PAIN TREATMENT: USING HYPNOSIS
Effectiveness of hypnosis on pain
The placebo is a time honoured way of presenting to a patient by a doctor of a sugar pill or coloured water said to have potent properties to heal or to relieve pain. It works because the brain produces natural pain-killers, the endorphins and enkephalins simply because the patient believes the treatment is going to be effective.
The effectiveness of the placebo in hypnosis in pain relief has been studied in low and highly hypnotisable subjects. In low hyp-notisable subjects, there is no difference in the effectiveness of hypnotism and a placebo, such as simply asking subjects to close their eyes and not react to given suggestions.
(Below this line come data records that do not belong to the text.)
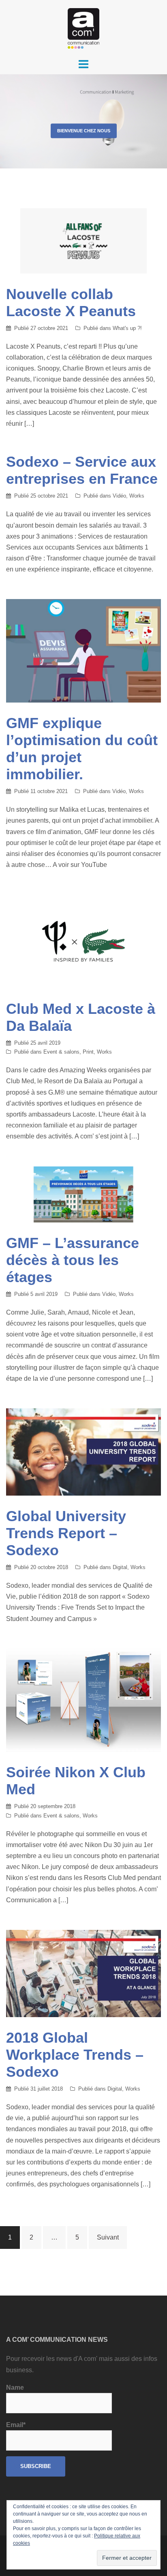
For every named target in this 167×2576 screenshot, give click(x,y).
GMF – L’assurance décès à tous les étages (72, 1260)
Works (136, 496)
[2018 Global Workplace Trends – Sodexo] (83, 1973)
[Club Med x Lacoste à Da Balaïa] (83, 941)
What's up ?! (127, 328)
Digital (120, 1567)
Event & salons (61, 1052)
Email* (16, 2424)
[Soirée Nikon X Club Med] (83, 1699)
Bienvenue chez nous (83, 130)
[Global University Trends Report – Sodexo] (83, 1451)
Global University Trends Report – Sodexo (66, 1533)
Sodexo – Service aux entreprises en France (82, 470)
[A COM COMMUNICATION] (83, 27)
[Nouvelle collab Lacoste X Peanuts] (83, 240)
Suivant (108, 2237)
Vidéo (119, 496)
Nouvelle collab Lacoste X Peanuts (71, 302)
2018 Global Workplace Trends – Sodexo (74, 2054)
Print (88, 1052)
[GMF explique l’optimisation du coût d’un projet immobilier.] (83, 650)
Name (15, 2387)
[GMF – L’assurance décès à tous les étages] (83, 1193)
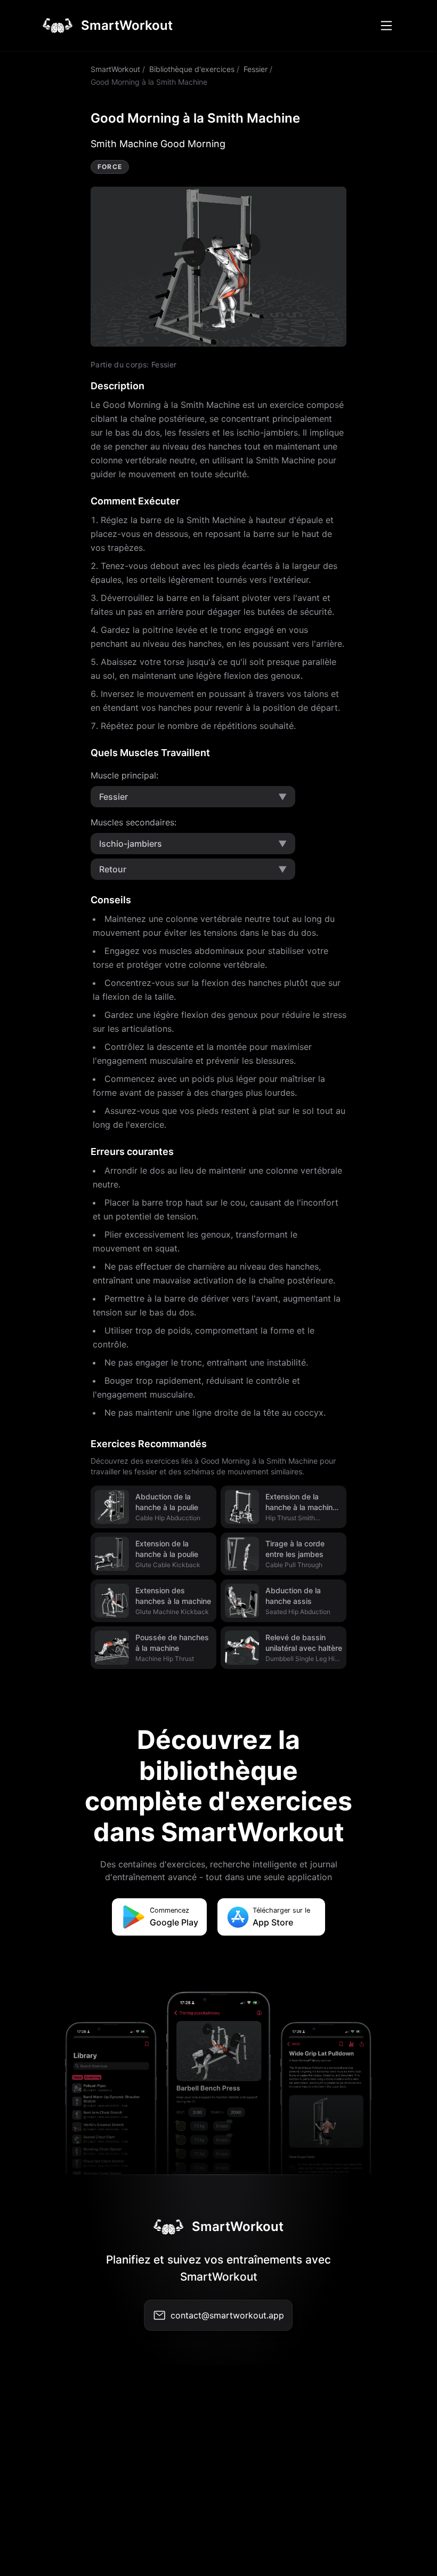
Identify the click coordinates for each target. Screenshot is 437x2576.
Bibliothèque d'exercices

The difference between hypnotism and a placebo is that hypnotism primarily acts as an analgesic and only secondarily as a sedative. There is no link between hypnotisability and the response to the placebo overall. Even unhypnotised subjects can respond to suggestions of relaxation. These can be of benefit in anxiety reduction, as in dental procedures where hypnotic ‘depth’ is not necessary as usually little pain relief is needed to help.
There is as yet no real evidence of a relationship between hypnosis and the endorphins. One study by Goldstein and Hilgard (1975) showed that hypnotic analgesia was not reversed by Naloxone, a drug which reverses the pain-killing effects of morphine in a dose which is effective in reducing the placebo response. So far, the study of internal systems for pain reduction and that of the natural morphine-like substances is still in its infancy.